Im vorliegenden Fall ist die persönliche Berechtigung der Rechtsvorgängerin der Beschwerdeführerin zum Beitritt unbestritten. Zufolge § 258 Abs. 2 BAO erfolgte der Beitritt fristgerecht, weil der Beitritt zur Berufung eines anderen auch zulässig ist, wenn eine Berufungsvorentscheidung an den Berufungswerber ergangen ist, und zwar bis zum Ablauf der Frist zur Stellung eines Antrages auf Entscheidung der Abgabenbehörde zweiter Instanz (Stoll, BAO Kommentar, 2624). Der Beitritt kann daher sowohl vor, als auch nach Ergehen einer Berufungsvorentscheidung erfolgen. Stellt der Berufungswerber selbst einen Antrag auf Entscheidung der Abgabenbehörde zweiter Instanz (im folgenden: Vorlageantrag), so ist ein Beitritt noch bis zur Entscheidung durch die Abgabenbehörde zweiter Instanz möglich; stellt er keinen solchen Antrag, so ist der Beitritt bis zum Ablauf der im § 276 Abs. 1, zweiter Satz BAO genannten Frist möglich (Stoll a.a.O. 2631). Ein innerhalb dieser Frist erklärter Beitritt kann daher nicht wegen Verspätung zurückgewiesen werden.
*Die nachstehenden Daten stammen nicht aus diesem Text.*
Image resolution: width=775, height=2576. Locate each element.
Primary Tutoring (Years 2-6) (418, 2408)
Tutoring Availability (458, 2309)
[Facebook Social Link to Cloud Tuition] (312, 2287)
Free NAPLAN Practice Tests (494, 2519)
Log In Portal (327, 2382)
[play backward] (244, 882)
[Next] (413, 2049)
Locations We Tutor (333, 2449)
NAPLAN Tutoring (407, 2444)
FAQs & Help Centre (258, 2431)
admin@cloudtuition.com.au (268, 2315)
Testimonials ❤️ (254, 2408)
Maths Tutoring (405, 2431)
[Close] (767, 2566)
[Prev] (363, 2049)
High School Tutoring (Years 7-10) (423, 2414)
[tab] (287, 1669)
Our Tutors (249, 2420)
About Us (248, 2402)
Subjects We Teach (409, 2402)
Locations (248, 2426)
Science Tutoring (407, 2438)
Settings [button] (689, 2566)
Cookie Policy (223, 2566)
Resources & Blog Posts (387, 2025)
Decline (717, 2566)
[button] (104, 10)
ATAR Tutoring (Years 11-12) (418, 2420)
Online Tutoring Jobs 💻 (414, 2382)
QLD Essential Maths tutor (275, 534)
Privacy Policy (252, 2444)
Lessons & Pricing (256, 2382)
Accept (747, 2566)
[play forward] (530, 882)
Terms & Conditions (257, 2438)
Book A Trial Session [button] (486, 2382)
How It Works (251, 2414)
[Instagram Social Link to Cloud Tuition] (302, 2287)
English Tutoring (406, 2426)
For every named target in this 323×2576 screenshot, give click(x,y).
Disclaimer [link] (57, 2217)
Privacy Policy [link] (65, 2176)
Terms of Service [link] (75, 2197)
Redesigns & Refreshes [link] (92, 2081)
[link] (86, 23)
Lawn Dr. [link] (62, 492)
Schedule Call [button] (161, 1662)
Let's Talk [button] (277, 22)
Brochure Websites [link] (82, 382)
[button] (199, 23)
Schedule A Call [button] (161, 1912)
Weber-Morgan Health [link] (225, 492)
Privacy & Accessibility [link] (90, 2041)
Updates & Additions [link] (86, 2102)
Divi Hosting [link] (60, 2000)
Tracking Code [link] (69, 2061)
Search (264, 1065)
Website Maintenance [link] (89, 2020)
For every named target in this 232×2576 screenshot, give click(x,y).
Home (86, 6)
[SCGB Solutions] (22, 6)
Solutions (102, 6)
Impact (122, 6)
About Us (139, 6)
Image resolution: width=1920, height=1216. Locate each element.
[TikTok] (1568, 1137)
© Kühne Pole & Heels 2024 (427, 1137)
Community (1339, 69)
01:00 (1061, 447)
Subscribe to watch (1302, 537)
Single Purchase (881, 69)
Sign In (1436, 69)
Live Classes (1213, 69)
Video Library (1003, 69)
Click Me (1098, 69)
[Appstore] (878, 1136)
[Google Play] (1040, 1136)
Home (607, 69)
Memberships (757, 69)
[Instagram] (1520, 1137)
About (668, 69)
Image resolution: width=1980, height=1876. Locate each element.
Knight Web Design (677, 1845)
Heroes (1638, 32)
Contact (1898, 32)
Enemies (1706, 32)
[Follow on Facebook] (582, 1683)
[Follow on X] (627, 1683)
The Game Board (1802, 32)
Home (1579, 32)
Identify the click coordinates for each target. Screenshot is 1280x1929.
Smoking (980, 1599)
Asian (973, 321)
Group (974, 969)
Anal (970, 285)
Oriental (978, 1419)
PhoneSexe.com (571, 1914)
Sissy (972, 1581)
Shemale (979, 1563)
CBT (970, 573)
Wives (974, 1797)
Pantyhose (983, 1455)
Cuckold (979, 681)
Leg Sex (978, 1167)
Zwar fehlt eine ausdrückliche gesetzliche Anordnung des Inhaltes, daß ein solcher nach einer Berufungsvorentscheidung erklärter Beitritt nur wirksam oder zulässig wäre, wenn er mit einem Vorlageantrag verbunden wird. Allerdings ergibt sich aus § 257 Abs. 2 BAO auch, daß der Beitretende nicht mehr Rechte geltend machen kann, als der Berufungswerber. Der Beitretende wird ja erst dann Partei, wenn er dem Berufungsverfahren beigetreten ist (§ 78 Abs. 1 BAO). Schon durch die Zeitform "beigetreten ist" ergibt sich, daß die Parteistellung erst mit Einlangen der Erklärung bei der Behörde erreicht wird. Erst dadurch erlangt der Beitretende alle Parteienrechte, insbesondere das Recht auf Akteneinsicht (und damit das Recht auf Informationsaufnahme über den Verfahrensstand) und das Recht, einen Vorlageantrag zu stellen. Ein Recht auf Zustellung früherer Erledigungen kann aus der neugewonnenen Parteistellung schon deshalb nicht abgeleitet werden, weil die Behörde damals ihrer Verpflichtung zur Zustellung vollständig nachgekommen ist. Der Beitretende ist ja keine "übergangene Partei" (vgl. Walter-Mayer, Grundriß des österreichischen Verwaltungsverfahrens5, Rz. 432), durch deren Auftreten die Mangelhaftigkeit des bisherigen Verfahrens offenkundig wird, sondern ist erst Partei geworden, die - ähnlich einem Rechtsnachfolger gem. § 97 Abs. 2 BAO - bisherige Verfahrensschritte gegen sich gelten lassen muß, damit die Gleichstellung im Sinne des § 257 Abs. 2 BAO gewahrt bleibt. Mit dieser Gleichstellung wäre schließlich ein neuerlicher Fristenlauf, der durch Zustellung einer weiteren Berufungsvorentscheidung ausgelöst würde, unvereinbar.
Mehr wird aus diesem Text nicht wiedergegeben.